● **SUPPLIED RECORDS**:
_ _ _ _ _
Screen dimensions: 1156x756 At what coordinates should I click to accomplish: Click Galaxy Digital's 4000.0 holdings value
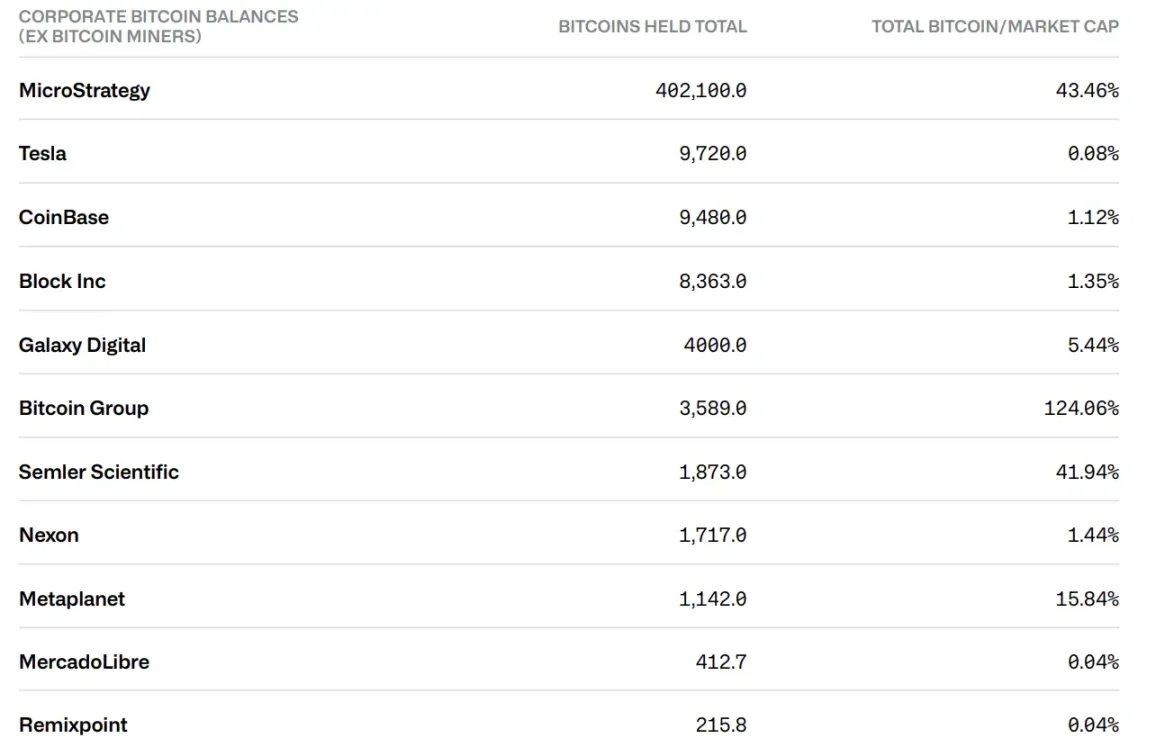point(715,345)
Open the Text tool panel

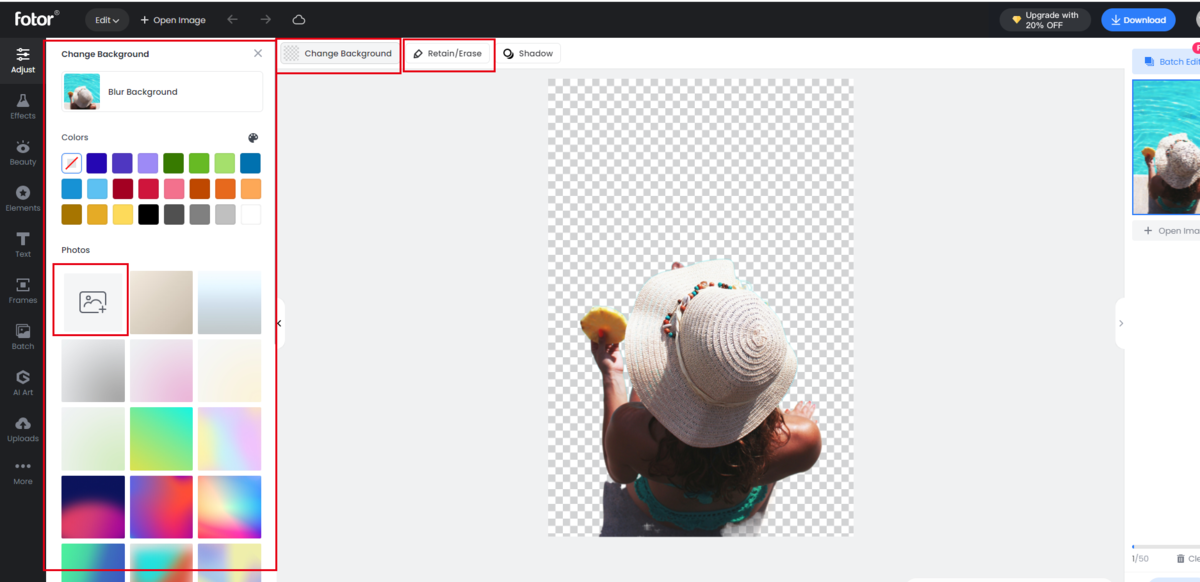coord(22,243)
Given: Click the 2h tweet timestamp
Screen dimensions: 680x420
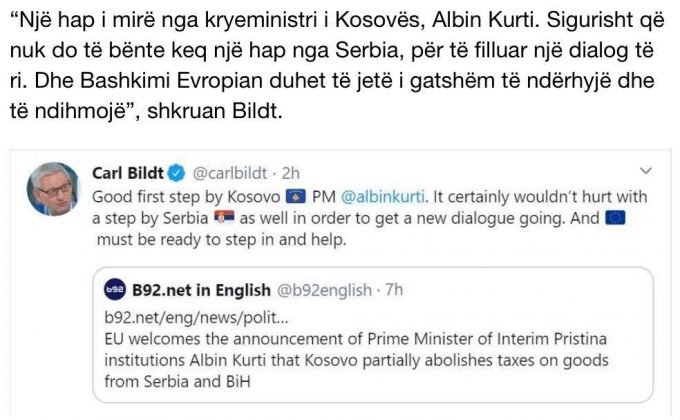Looking at the screenshot, I should pyautogui.click(x=294, y=171).
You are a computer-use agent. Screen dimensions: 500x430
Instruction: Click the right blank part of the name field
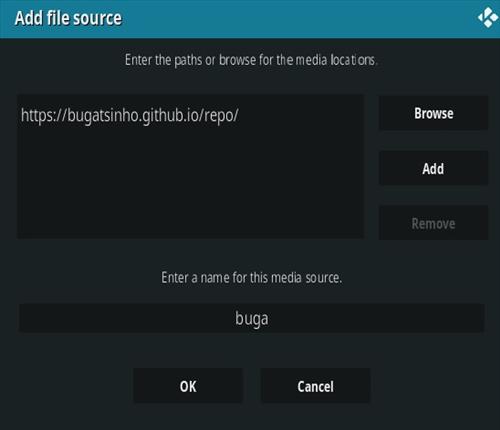(x=377, y=318)
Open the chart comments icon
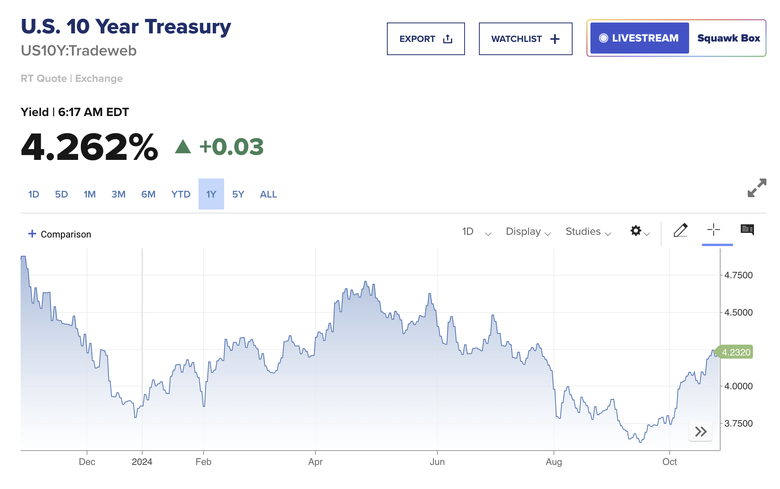 (747, 230)
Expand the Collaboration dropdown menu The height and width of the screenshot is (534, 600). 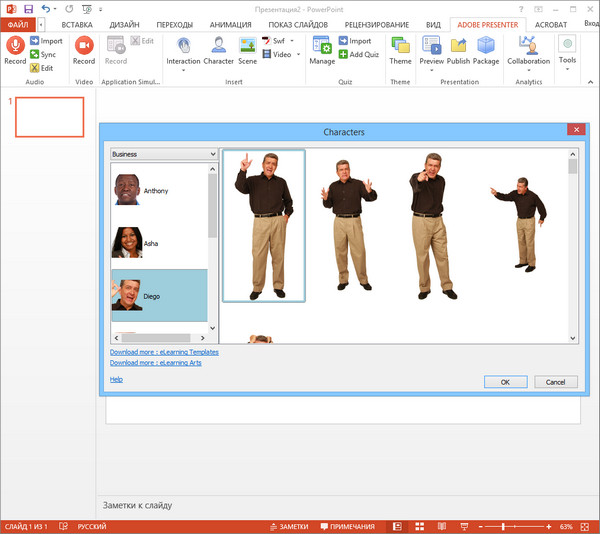pos(528,70)
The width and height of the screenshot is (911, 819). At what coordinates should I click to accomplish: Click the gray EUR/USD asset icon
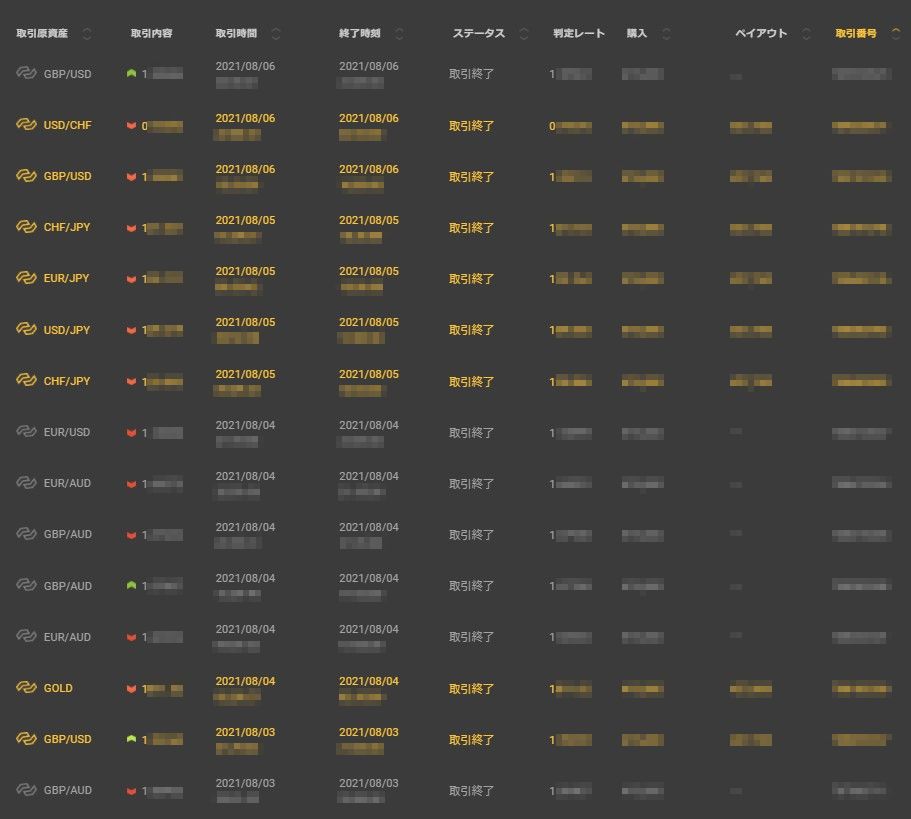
_ _ _ _ _
● **DIRECTIVE**:
Reproduce the entries above word for word, from the very first line through the line containing "Looking at the", including both ends. Leave the pictures out of your answer.

● **PROBLEM SOLUTION**:
Screen dimensions: 1156x756 At what coordinates should I click to accomplish: Click Galaxy Digital's 4000.0 holdings value
point(715,345)
Open the Text tool panel

coord(22,243)
Given: Click the 2h tweet timestamp
Screen dimensions: 680x420
Looking at the screenshot, I should pyautogui.click(x=294, y=171).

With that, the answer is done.